**Texto fornecido**
★ ★ ★ ★ ★ ★ ★

As estatísticas são um sinal inequívoco de que o crédito imobiliário brasileiro vem passando por uma transformação estrutural nos últimos anos. Da mesma forma que especialistas têm tentado encontrar explicações para a surpreendente força da economia mesmo em ambiente de taxas de juros tão restritivas, o financiamento habitacional segue caminho semelhante: o setor tem mostrado resiliência que não encontra paralelo nos ciclos anteriores de aperto monetário.
Segundo projeções da Abecip, a concessão de novos empréstimos para aquisição da casa própria deve fechar 2023 com o terceiro melhor volume da história, atrás apenas de 2021 e 2022. “Nesses últimos três anos, o mercado imobiliário mudou de patamar no Brasil, seja no crédito imobiliário ou em comercialização”, afirma o diretor de negócios imobiliários do Santander, Sandro Gamba, recém-eleito presidente da entidade para o biênio de 2024 a 2025.
A Abecip estima que o setor vai fechar o ano com uma produção de R$ 156 bilhões para operações com recursos da poupança (SBPE). Se confirmada, a cifra coloca o período atual bem à frente de 2020, que ocupa o quarto lugar na lista de melhores anos, quando os novos financiamentos alcançaram R$ 124 bilhões.
O volume surpreende também porque os patamares nos anos pré-pandemia se situavam muito abaixo da produção atual. De acordo com a série histórica da Abecip, o pico do período antes da crise da covid-19 ocorreu em 2014, quando o mercado concedeu R$ 112,85 bilhões em financiamentos imobiliários.

★ ★ ★ ★ ★ ★ ★

**Bloco de dados**
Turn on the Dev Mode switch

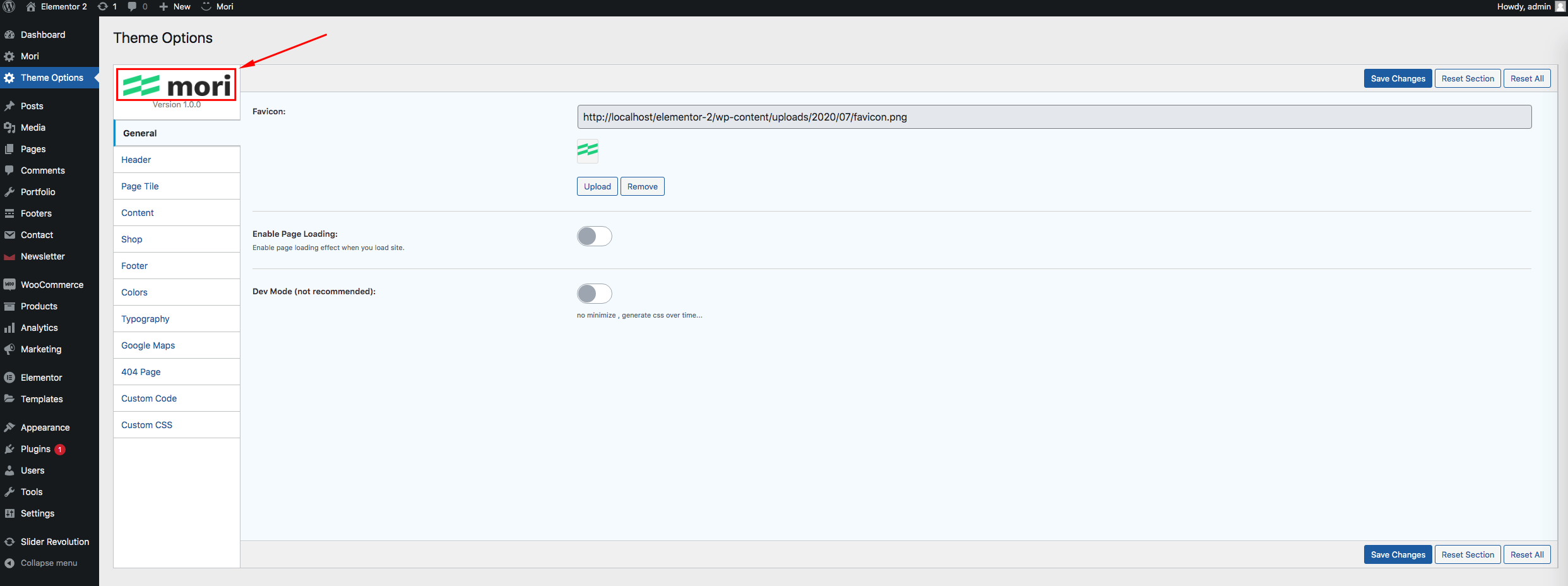point(594,294)
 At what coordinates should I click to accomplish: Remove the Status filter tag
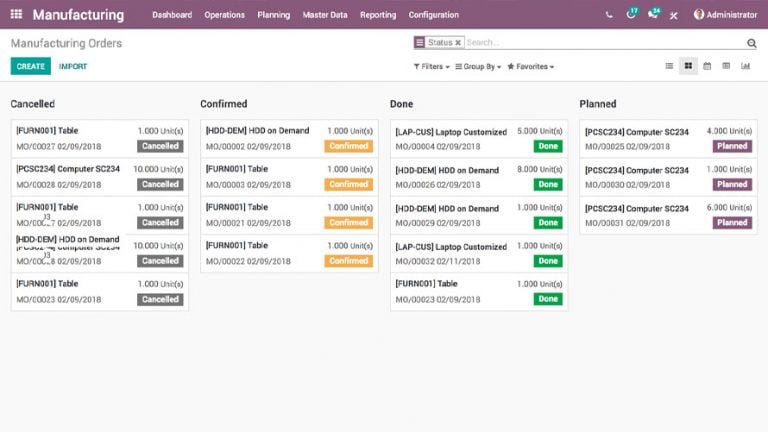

★ ★ ★ ★ ★ ★ ★

**Objetivo do exercício**
Copie, sem nenhuma alteração, o trecho do texto sobre o crédito imobiliário que começa em "As estatísticas são" e termina em "de aperto monetário.".

**Resposta ao exercício**
As estatísticas são um sinal inequívoco de que o crédito imobiliário brasileiro vem passando por uma transformação estrutural nos últimos anos. Da mesma forma que especialistas têm tentado encontrar explicações para a surpreendente força da economia mesmo em ambiente de taxas de juros tão restritivas, o financiamento habitacional segue caminho semelhante: o setor tem mostrado resiliência que não encontra paralelo nos ciclos anteriores de aperto monetário.